Scott Rogo* By Patrick Huyghe
| It was
that year: 1984. But it wasn’t anything like George Orwell said it
would be. Life was not grim. It was downright zany. A movie that came
out that summer called Ghostbusters
was certainly proof of that.
I was a science
journalist at the time, churning out one article after another for Science Digest,
which was not at all digest-sized but large and glossy, nor all
science, which made it a perfect home for me. The editor let me pursue
just about anything. Killer amoeba? Okay. Black holes at the center of
the galaxy? Okay.
The annual conference of the
Parapsychological Association, which was taking place in Dallas at
Southern Methodist University that August? Okay. But I wouldn’t be
covering the conference; it was more of a fishing expedition.
So
it was that I came to Dallas, mixed with a bunch of parapsychologists
and would-be parapsychologists, caught a fish I wanted to
pursue—computer assisted psi testing—and
met an amazing person by the
name of D. Scott Rogo.
Rogo was just a couple of
years older than me but he had already written more than a dozen books
and co-authored several others on such topics as reincarnation, ghosts,
ESP, psychokinesis, poltergeists, and, yes, even UFOs, which at the
time was my passion. I had not yet published my first book.
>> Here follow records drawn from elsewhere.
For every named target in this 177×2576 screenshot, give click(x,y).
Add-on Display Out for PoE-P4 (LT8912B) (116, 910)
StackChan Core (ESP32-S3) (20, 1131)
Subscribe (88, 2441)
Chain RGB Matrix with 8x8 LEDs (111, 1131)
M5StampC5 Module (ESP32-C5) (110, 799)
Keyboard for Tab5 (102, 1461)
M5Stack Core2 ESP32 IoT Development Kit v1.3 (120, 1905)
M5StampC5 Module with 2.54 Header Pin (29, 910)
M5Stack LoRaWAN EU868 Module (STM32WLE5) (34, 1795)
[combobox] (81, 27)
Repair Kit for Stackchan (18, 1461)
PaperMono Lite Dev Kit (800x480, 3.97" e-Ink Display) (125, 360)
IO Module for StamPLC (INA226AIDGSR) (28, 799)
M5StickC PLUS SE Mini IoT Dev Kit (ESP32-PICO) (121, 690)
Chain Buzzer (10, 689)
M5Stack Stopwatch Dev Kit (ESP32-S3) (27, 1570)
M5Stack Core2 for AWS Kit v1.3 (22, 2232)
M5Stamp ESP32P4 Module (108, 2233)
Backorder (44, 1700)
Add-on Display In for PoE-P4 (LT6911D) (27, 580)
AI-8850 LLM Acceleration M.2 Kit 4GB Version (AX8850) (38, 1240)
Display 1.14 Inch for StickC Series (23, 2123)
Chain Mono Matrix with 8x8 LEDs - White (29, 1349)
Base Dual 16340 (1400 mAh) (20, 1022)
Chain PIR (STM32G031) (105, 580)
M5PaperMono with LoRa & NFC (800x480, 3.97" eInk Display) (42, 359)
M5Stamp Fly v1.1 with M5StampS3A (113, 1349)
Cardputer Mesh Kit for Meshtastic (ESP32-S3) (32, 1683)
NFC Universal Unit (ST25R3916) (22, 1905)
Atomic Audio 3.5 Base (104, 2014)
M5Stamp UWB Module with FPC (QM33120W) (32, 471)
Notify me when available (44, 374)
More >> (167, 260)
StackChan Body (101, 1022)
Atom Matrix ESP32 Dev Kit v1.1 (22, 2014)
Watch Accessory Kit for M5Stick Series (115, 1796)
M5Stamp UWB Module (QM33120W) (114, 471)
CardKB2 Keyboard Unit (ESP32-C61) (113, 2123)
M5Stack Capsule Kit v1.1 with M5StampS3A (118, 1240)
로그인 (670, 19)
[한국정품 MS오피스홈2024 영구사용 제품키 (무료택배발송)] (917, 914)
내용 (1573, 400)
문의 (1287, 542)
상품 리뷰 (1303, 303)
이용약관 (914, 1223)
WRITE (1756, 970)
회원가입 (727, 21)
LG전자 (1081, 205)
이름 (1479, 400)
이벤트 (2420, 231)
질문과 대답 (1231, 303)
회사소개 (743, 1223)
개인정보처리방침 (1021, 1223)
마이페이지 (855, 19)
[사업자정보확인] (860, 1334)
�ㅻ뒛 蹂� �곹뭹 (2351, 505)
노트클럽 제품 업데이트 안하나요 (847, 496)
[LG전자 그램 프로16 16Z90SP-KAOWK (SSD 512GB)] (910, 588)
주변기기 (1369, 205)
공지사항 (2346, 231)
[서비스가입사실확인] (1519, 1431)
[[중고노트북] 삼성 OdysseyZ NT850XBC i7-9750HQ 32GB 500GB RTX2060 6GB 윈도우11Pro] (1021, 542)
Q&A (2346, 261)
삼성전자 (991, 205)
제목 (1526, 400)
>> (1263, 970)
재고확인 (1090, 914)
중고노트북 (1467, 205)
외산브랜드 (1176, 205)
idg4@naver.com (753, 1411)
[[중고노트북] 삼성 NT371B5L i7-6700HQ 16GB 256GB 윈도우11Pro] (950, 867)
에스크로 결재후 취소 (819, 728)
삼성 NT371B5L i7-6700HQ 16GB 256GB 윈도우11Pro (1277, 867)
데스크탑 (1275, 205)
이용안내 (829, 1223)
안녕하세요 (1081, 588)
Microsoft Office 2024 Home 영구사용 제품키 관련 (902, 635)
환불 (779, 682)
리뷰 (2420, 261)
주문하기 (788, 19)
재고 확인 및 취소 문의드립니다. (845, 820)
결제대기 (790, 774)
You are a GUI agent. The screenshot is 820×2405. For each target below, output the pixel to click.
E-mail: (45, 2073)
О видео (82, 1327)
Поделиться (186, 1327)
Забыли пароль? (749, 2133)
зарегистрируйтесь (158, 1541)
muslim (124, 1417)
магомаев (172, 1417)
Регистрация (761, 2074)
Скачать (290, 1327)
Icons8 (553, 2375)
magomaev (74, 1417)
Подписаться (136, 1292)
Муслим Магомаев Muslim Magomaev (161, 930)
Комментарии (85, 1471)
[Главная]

He also
wrote regularly for Psychic
and Fate,
as well as other magazines. He seemed to be everywhere, doing
everything.
In fact, Rogo somehow managed to be two
people at once. Not only was he a prolific author/journalist, but he
was also a recognized and respected researcher in the field of
parapsychology. His peer reviewed articles on such topics as the
ganzfield appeared in Journal
of the Society for Psychical Research and the European Journal of
Parapsychology, as well as Parapsychology Review.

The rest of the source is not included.